Minio¶
Official minio documentation available: https://docs.min.io/
Minio philosophy¶
Minio clusters are configured with a fixed size once, and cannot be resized afterwards. It is thus important to make a good conservative estimate about the amount of data you are going to store. The original philosophy was a set-up-and-forget strategy. You set up N disks and then you have a N/2 redundancy. Once half of your disks are dead (or a bit earlier) it is time to set up a new cluster and migrate everything using Minio’s mirroring facilities. Of course this is not ideal because the longer you have your cluster, the less space it will be able to reliably store. Hence minio has gotten some healing capabilities, which we will cover how to use in the next section. It is possible to replace broken disks with fixed disks, and then heal.

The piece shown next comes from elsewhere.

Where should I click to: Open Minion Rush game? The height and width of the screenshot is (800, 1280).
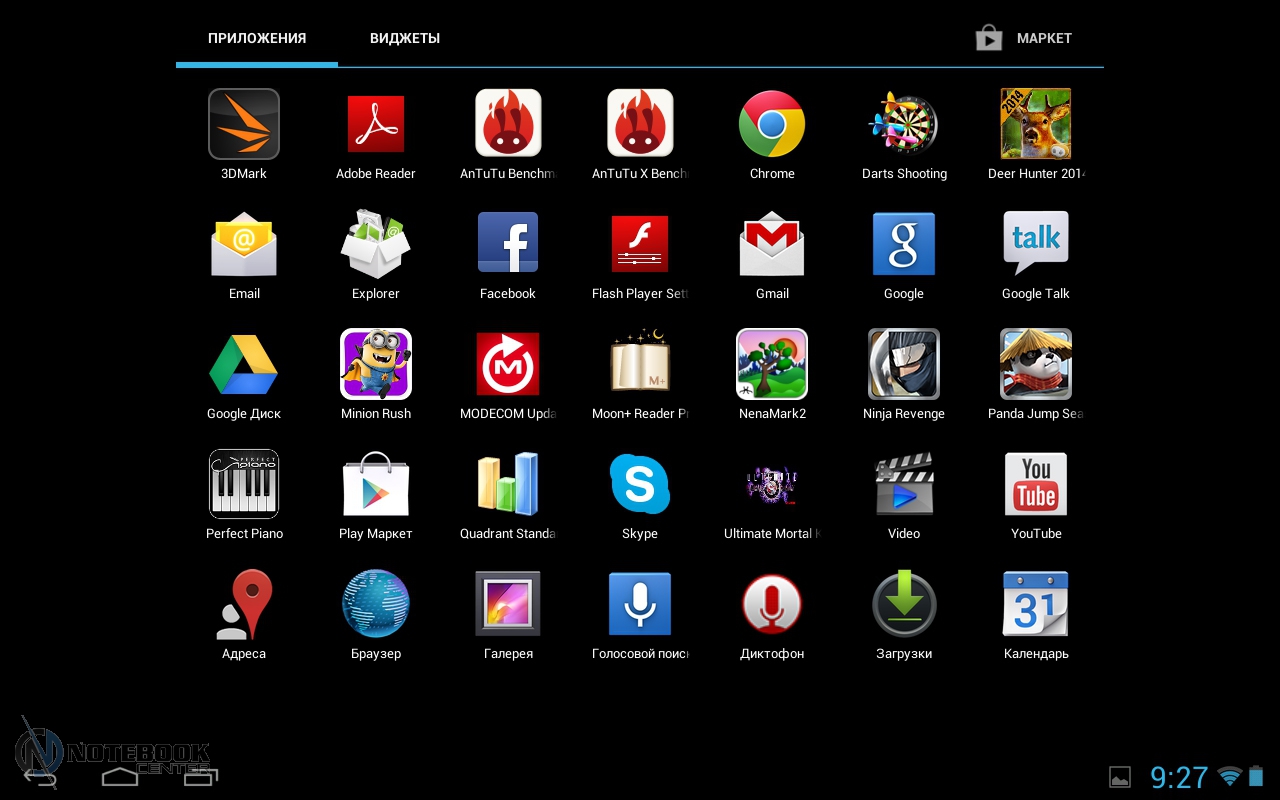click(x=376, y=364)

However, it is not possible to shrink or increase the cluster size. If the cluster is starting to get full, you will need to set up a parallel bigger cluster, mirror everything to the new cluster, swap the DNS entries to the new one, and then decommission the old one.

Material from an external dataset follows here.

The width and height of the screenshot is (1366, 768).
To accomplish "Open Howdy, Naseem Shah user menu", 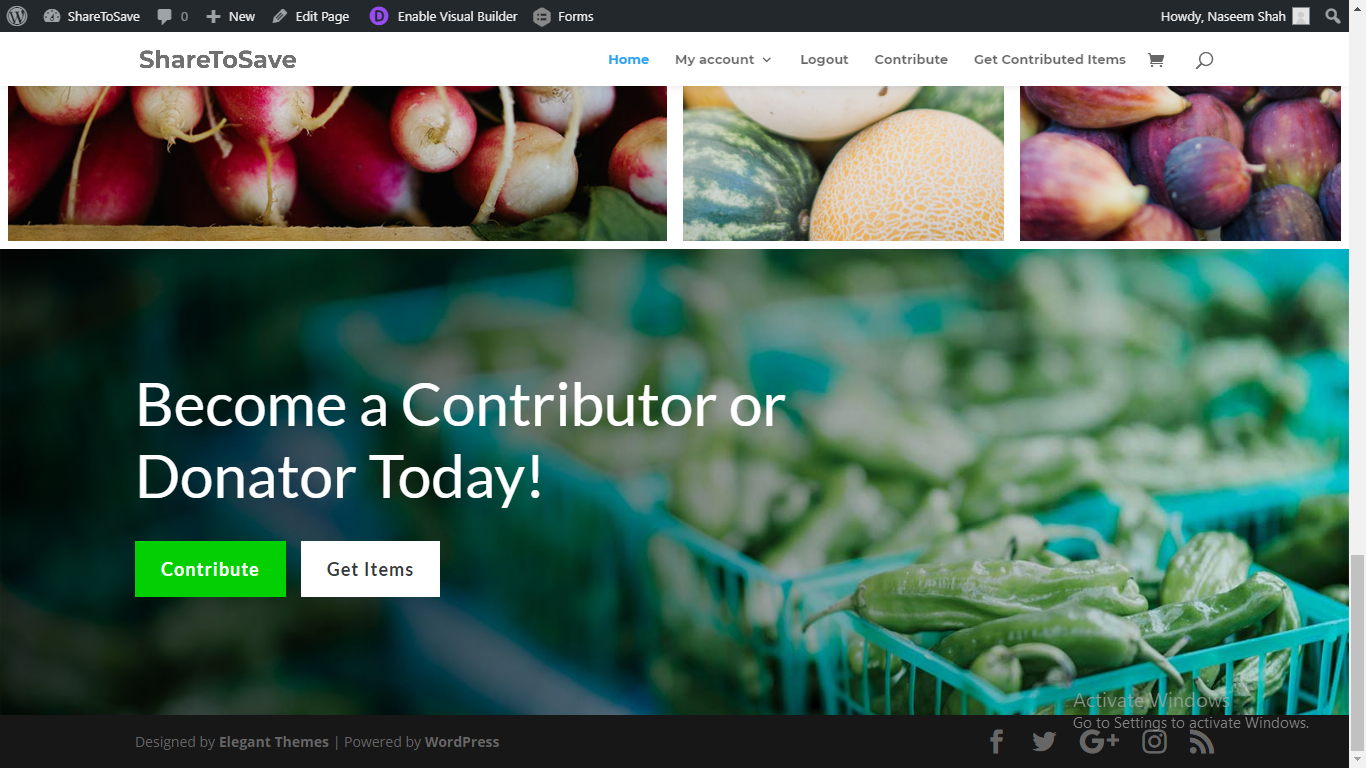I will (x=1235, y=16).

Hurdles from the trenches: disk usage statistics; directories vs. disks¶
I have done some more go code reading and have solved more minio mysteries. tl;dr: if you want to be safe, run minio on disks, not mounted directories.
Minio will detect if a directory is a mount point and if it is call statfs(2) to figure out the amount of available blocks. If it’s not a mount directory, it will just call du . in a for loop and update some counter (which sounds like a bad strategy to me).

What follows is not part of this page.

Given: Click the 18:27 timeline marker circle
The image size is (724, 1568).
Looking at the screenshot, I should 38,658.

https://github.com/minio/minio/blob/e6d8e272ced8b54872c6df1ef2ad556092280224/cmd/posix.go#L320-L352
so the answer is: if you use minio, e.g. with mountpoints, it will silently do the right thing and if you configure it to use two directories on the same mount, it will silently do something slightly incorrect (rather than crash loudly). (du is not a very reliable way to get Used metrics.)
So the Used metric in mc info is lying. We should instead look at the Total and Available metric which are derived from statfs. Those are already exposed by node-exporter anyway.
Moral of the story: we’re probably getting weird numbers because we’re not using disks but we’re using folders instead. We should use disks.
When doing a healing procedure, minio will give you feedback per bucket item. If a bucket item happens to be say 500 Megabytes, it might look like the progress is stuck, but it just means it doesn’t update until the entire 500mb file is healed. Don’t worry and have a bit of patience.